Do what you can. Find and reach out to likeminded individuals. The necessary degrowth coalition won’t be built tomorrow, but it will be built. If you aren’t already, start doing that today.
"Inertia is a powerful thing. And many vested interests are spending a lot of time, money and influence to make sure the status quo continues as long as possible.
"So how do things improve? What is the degrowth theory of change?”
What is the status quo that so many vested interests as spending time, money and influence to perpetuate?
Who are those vested interests?
Any effective Degrowth theory of change has to include a persona of the forces in opposition, and their strategies for opposing.
Because the Degrowth story is a war of words, for control of the narrative that holds humanity together in society.
And in every war requires strategies and tactics for defeating the enemy. Which includes a clear identification of who the enemy actually is.
So who is working to stop the Degrowth narrative from becoming popular?
Who stands to lose wealth and power if the social narrative on being human in the 21st Century turns away from Growth and towards Degrowth?
We are in a sea of information about overshoot and danger, where, even if many more were in it, there's still the idea that one person’s little activities wouldn’t matter.

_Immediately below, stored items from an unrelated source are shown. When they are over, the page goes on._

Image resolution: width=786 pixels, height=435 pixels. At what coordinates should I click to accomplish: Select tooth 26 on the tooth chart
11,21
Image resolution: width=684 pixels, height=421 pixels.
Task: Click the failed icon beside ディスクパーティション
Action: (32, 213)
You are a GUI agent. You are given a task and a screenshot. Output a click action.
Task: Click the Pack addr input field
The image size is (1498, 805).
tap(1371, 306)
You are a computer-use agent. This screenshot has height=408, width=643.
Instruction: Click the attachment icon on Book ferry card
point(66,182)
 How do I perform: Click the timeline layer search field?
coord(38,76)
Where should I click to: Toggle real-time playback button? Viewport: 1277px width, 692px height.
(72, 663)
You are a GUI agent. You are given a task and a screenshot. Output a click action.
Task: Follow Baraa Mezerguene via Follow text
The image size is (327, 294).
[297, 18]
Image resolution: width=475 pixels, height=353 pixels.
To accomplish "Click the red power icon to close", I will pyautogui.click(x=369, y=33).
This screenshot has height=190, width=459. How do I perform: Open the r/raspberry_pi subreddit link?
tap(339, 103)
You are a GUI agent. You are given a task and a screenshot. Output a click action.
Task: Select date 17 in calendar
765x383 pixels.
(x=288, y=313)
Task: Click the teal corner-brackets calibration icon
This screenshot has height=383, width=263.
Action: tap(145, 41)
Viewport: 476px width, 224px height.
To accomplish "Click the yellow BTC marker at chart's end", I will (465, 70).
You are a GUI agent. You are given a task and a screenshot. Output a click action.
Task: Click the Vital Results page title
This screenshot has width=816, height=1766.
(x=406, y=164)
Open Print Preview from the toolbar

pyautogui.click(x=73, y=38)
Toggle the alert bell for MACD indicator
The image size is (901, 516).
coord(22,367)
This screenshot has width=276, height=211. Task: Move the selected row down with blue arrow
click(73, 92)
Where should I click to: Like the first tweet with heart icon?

The radical reduction of consumption and the deprivation on the material level that is demanded, even if everyone knew the danger we are in, would still be hard to sell, so then what?
TO BUILD A COALITION, what I see is that you don’t work on the systems, you work on the people. That would be #1. We are overdue to leave the rugged individualist model, to come into caring about each other as the family of humanity, all interconnected, that science in the last 100 years has confirmed we are. And we need a new idea about ourselves. We're not being punished for primordial sinning but are divine creatures in a divine universe. Just look at the heavens. And look at us. We are the only species not running on instinct, and, when you get that we are so privileged to be the universe’s miracle, really get it, you're on the high road.